The woman was walking around a community centre in Orange County, California on 7 March when she was confronted by an 81-year-old reportedly Jewish man. According to The Los Angeles Times, the man asked the woman to remove her armband, and she responded with anti-Semitic insults.
The elderly man tried to remove her armband, which started a fight between the two.
After police responded to the incident, the district attorney's office recommended the woman be charged with criminal threats, offensive words used to provoke a reaction, and a hate crime enhancement.

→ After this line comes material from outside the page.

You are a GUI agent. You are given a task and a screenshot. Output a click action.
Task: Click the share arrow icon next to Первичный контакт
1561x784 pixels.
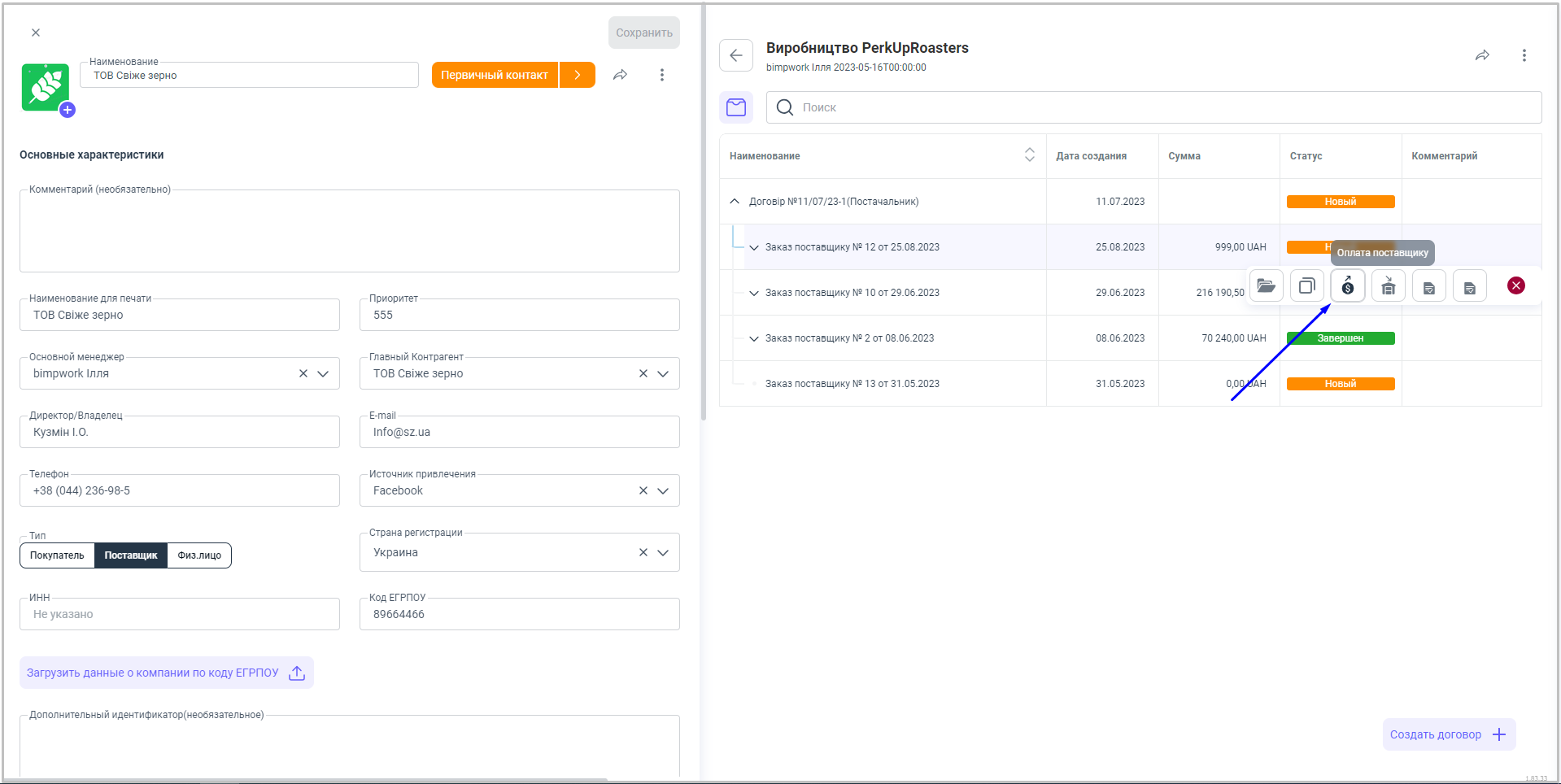[620, 75]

Under US law, speech is protected, though there are exceptions. "Fighting words" - words intended to provoke a violent response - are not protected speech. Though the law is not explicit in what words counts as "fighting words," those charges are often reserved for the most offensive insults or insinuations, and rely on the context of an incident.
The US Supreme Court defined fighting words in the 1942 case Chaplinsky v New Hampshire as those “by their very utterance, inflict injury or tend to incite an immediate breach of the peace.”
The Anti-Defamation League tweeted a photo of the woman, which showed her dressed in all black and sporting a Nazi Swastika armband. The organisation said the woman was dressed similarly to an "SS officer" - Adolf Hitler's elite Nazi guards who were tasked with carrying out his genocidal "Final Solution."
“We demand that Laguna Woods leaders speak out against this outrageous act of Jew-hatred and condemn acts like this which can and do inspire further incidents of antisemitism and bigotry of all kinds,” Peter Levi, regional director of the Anti-Defamation League, said in a statement on Friday
The incident is the latest in a string of anti-Semitic incidents in Orange County. Last month, anti-Semitic fliers were found hanging in Huntington Beach, Newport Beach and Cypress.
According to the county's Human Relations Commission, hate crimes increased by 35 per cent in the region in 2020, which accounts for the largest annual increase in those crimes in a decade.
Mayor Carol Moore of Laguna Woods issued a statement condemning the woman.
“The city of Laguna Woods stands firmly against antisemitism, bigotry and hate in all its forms, fully and without exception,” she said in a statement. “The conduct alleged in the disturbance is abhorrent, inexcusable, and antithetical to the character and values of our community."